--- start ---

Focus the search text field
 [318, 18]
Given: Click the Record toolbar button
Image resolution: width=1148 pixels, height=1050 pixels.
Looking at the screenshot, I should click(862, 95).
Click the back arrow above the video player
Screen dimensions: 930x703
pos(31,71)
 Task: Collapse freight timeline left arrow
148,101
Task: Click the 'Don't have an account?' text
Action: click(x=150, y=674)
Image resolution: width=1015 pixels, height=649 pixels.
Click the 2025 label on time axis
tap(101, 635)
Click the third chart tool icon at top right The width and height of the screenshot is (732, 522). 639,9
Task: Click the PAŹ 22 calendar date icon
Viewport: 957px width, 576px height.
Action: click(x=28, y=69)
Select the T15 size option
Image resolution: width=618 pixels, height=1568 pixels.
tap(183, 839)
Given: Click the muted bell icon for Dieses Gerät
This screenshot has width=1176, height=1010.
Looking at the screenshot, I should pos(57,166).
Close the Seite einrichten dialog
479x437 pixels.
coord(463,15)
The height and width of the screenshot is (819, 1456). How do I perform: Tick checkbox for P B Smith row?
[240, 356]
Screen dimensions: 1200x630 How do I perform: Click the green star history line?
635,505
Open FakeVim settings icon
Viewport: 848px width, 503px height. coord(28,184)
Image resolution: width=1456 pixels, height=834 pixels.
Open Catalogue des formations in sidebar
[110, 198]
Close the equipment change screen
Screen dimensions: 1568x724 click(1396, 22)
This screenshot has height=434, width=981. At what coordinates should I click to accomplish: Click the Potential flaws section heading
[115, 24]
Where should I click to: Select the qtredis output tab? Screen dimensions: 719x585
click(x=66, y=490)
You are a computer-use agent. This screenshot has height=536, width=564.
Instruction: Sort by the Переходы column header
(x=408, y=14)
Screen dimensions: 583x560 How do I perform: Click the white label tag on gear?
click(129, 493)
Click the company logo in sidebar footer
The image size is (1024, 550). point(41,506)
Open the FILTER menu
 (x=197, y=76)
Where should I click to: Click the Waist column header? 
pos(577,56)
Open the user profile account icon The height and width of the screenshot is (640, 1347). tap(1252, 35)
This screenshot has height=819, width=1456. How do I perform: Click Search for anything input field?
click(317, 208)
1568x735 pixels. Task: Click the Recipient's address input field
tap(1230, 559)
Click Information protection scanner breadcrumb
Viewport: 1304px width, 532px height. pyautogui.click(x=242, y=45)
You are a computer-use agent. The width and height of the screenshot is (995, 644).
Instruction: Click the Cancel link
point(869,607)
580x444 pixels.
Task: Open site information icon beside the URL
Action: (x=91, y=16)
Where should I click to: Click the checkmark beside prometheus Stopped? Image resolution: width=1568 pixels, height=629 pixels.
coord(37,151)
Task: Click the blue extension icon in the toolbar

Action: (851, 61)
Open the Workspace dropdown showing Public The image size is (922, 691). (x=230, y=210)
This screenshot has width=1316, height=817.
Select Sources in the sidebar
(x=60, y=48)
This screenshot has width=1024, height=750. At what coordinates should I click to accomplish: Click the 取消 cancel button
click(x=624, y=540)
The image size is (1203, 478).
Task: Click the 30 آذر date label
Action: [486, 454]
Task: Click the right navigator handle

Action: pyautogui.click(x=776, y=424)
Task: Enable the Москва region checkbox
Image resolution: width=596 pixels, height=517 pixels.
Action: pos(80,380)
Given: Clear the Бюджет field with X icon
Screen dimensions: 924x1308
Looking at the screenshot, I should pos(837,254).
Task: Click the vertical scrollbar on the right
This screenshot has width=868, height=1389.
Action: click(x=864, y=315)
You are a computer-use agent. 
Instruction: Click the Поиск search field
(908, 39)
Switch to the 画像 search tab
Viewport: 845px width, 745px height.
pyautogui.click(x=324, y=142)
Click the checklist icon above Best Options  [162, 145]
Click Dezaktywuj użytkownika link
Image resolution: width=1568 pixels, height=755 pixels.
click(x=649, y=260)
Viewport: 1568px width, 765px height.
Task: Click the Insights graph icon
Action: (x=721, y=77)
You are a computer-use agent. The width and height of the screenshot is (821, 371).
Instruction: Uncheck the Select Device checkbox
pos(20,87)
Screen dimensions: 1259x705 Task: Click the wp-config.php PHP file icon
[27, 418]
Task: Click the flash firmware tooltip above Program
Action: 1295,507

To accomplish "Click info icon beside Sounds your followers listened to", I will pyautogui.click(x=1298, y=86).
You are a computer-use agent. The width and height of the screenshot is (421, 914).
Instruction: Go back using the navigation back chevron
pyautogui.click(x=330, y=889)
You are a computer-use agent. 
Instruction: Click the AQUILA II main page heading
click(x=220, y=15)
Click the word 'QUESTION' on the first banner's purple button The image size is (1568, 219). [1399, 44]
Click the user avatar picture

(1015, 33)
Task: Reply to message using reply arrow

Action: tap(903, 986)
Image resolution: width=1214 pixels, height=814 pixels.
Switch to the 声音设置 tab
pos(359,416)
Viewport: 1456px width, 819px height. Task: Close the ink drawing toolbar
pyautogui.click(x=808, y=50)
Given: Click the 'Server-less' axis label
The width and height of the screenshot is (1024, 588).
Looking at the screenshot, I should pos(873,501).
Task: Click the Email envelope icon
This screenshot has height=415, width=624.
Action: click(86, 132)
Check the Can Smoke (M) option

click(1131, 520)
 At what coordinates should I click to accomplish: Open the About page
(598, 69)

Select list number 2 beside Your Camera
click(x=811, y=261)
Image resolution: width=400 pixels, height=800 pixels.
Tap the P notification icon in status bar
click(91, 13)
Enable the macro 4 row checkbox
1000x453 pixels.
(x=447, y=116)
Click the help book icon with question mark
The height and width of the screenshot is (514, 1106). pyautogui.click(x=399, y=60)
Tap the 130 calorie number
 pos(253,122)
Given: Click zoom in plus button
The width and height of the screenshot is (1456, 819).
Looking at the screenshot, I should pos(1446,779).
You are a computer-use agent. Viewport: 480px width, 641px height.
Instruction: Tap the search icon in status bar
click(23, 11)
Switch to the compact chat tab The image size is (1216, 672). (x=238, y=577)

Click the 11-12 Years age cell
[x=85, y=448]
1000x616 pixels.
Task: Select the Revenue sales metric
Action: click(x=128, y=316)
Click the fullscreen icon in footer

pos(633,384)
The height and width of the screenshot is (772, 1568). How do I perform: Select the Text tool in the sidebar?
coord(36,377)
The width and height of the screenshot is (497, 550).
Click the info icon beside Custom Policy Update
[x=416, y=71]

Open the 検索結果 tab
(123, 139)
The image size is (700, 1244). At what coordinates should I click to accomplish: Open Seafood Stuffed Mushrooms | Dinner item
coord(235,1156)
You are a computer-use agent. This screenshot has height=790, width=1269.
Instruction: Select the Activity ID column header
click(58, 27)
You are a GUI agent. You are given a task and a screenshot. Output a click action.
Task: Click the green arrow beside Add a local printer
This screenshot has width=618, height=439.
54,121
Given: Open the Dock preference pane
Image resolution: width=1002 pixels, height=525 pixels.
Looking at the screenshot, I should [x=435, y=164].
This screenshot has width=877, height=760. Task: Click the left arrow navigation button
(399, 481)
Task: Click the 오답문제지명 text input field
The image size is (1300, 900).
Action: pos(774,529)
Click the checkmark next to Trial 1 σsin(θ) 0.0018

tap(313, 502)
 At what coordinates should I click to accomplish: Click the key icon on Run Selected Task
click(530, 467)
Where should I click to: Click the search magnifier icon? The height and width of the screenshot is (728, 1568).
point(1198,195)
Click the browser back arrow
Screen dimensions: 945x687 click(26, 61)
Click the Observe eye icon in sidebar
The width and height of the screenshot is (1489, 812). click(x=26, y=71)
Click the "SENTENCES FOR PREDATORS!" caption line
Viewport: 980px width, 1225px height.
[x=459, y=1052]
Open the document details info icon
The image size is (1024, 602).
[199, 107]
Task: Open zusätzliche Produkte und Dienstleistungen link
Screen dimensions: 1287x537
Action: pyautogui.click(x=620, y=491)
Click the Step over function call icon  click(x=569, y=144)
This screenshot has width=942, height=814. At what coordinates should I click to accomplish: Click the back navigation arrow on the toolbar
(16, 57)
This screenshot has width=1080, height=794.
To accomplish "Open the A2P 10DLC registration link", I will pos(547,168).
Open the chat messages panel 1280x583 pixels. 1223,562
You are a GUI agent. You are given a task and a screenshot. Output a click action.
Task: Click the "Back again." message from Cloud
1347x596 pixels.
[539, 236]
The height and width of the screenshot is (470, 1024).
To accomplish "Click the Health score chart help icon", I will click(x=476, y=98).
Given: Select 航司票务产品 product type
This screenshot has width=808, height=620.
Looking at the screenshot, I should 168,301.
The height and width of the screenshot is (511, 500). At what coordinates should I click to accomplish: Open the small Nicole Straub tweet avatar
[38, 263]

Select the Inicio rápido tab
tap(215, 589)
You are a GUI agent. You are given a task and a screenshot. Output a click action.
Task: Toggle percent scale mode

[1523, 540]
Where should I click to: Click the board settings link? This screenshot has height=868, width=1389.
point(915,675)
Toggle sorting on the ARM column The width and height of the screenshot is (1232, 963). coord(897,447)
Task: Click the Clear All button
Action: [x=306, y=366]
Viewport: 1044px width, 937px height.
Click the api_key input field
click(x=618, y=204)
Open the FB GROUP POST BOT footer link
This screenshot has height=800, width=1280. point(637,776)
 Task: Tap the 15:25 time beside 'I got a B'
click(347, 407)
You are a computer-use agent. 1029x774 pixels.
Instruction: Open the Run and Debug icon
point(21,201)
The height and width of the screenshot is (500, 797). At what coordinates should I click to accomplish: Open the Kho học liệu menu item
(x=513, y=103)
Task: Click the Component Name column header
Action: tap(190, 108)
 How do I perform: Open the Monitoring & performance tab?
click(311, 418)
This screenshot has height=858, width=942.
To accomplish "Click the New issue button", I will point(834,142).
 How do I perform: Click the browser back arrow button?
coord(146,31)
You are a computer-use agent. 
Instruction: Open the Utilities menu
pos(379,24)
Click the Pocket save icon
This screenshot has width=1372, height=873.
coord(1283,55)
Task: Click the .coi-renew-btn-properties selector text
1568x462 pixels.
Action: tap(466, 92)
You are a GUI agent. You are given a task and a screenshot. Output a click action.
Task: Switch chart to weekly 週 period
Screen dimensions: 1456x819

--- end ---

Rewrite the stretch from "Given: Clear the Бюджет field with X icon" through "Action: click(x=864, y=315)", putting "scroll bar" in place of "scrollbar" and leaving everything else unchanged.

Response for this exercise:
Given: Clear the Бюджет field with X icon
Screen dimensions: 924x1308
Looking at the screenshot, I should pos(837,254).
Task: Click the vertical scroll bar on the right
This screenshot has width=868, height=1389.
Action: click(x=864, y=315)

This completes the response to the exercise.